— Start DOCUMENT TEXT —

You recently checked your credit score and noticed that it was higher or lower than you last remembered. What prompted the changes? Credit scores are constantly updated, depending on the activity taking place in your credit file. Read on to learn more about how this works.
Understanding Lenders and Credit Bureaus
Credit bureaus are agencies that collect account data from lenders and creditors and compile it into what’s referred to as a credit report. They also keep a record of outstanding balances owed to other entities that have been referred to collections, along with charged-off accounts, tax liens, bankruptcies and other public records.
When Do Lenders and Creditors Report to Credit Bureaus?
Lenders and creditors generally report to the credit bureaus monthly. Some report more frequently, though, so it’s best to inquire to confirm how often they report and during what part(s) of the month.
You should also know that not all lenders and creditors report to all three credit bureaus. Some only report to two of three or one of the three.
How Often Do Your Credit Scores Update?
Your credit scores could change any time activity takes place in your credit profile. Below is a breakdown of the five components of the two most prevalent credit-scoring models. Review them to understand what changes in your credit report could prompt an increase or decrease in your score.
FICO Score Updates
The FICO score is used by nearly 90 percent of lenders and creditors to make a lending decision. It’s made up of five factors:
- Payment history: 35 percent of your FICO score
- Amounts owed: 30 percent of your FICO score
- Length of credit history: 15 percent of your FICO score
- Credit mix: 10 percent of your FICO score
- New credit: 10 percent of your FICO score
The VantageScore is starting to rise in popularity. Here’s how it’s calculated:
- Total credit usage, balance and available credit: extremely influential
- Credit mix and experience: highly influential
- Payment history: moderately influential
- Age of credit history: less influential
- New accounts opened: less influential
Why Does Your Credit Score Change?

— End DOCUMENT TEXT —
— Start DATA PROVIDED —

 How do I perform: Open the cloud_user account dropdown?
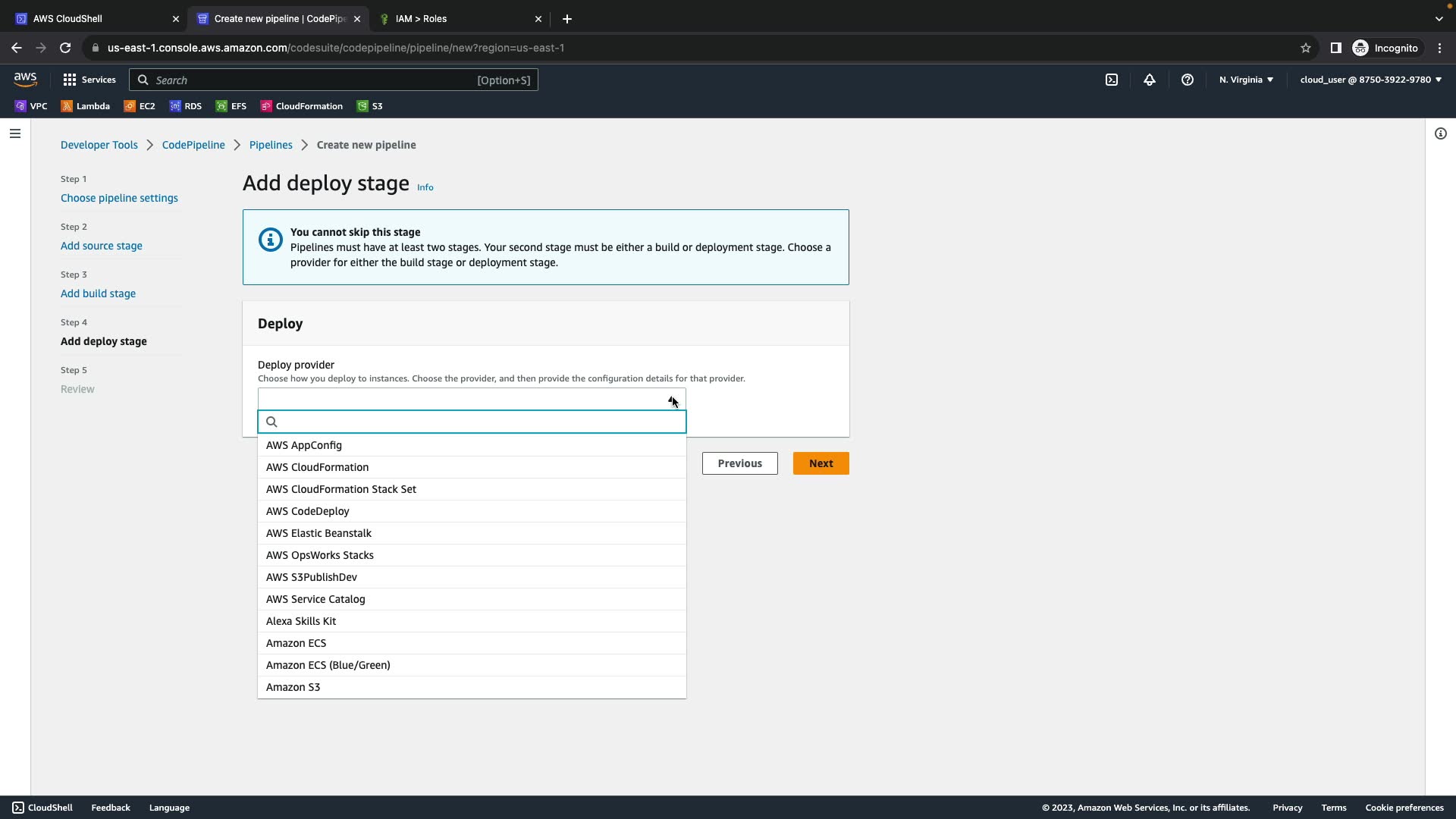[x=1370, y=80]
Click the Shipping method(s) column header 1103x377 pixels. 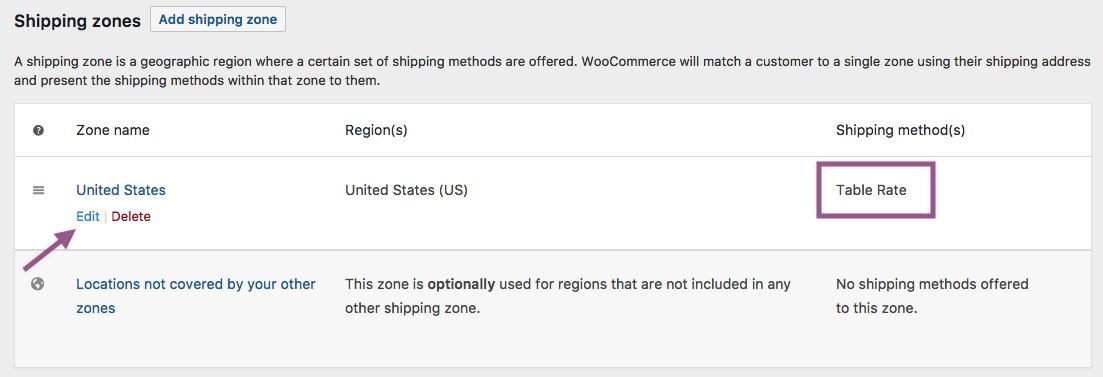[900, 130]
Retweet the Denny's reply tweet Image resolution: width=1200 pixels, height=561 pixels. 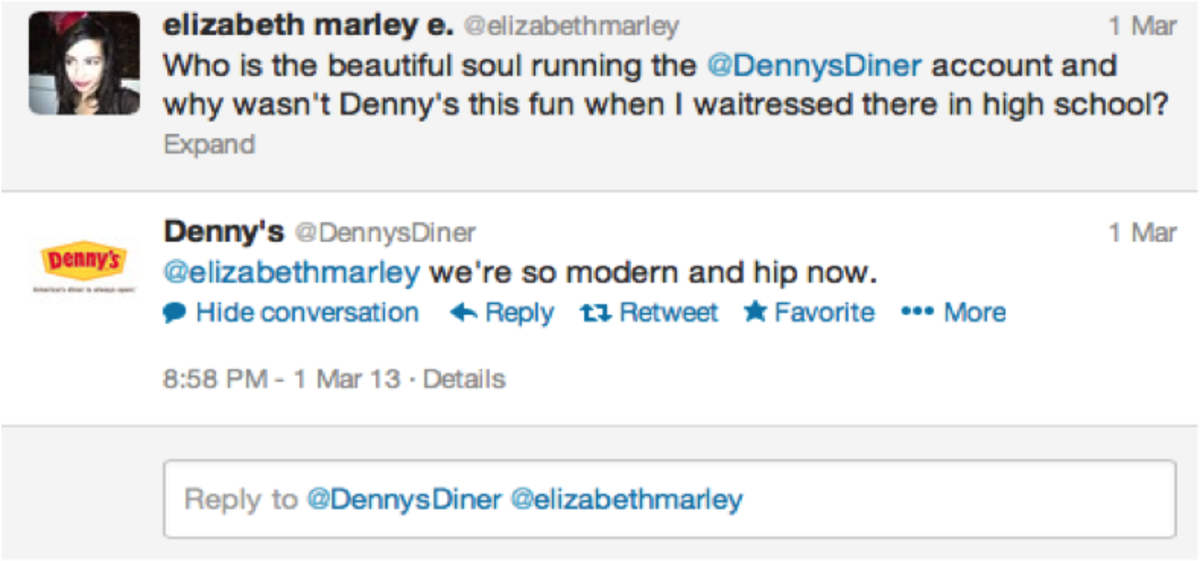(649, 313)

— End DATA PROVIDED —

> WHAT THE TASK ASKS
Copy the credit score article word for word, from "Lenders and creditors generally" to "of the three.".

> WRITTEN SOLUTION
Lenders and creditors generally report to the credit bureaus monthly. Some report more frequently, though, so it’s best to inquire to confirm how often they report and during what part(s) of the month.
You should also know that not all lenders and creditors report to all three credit bureaus. Some only report to two of three or one of the three.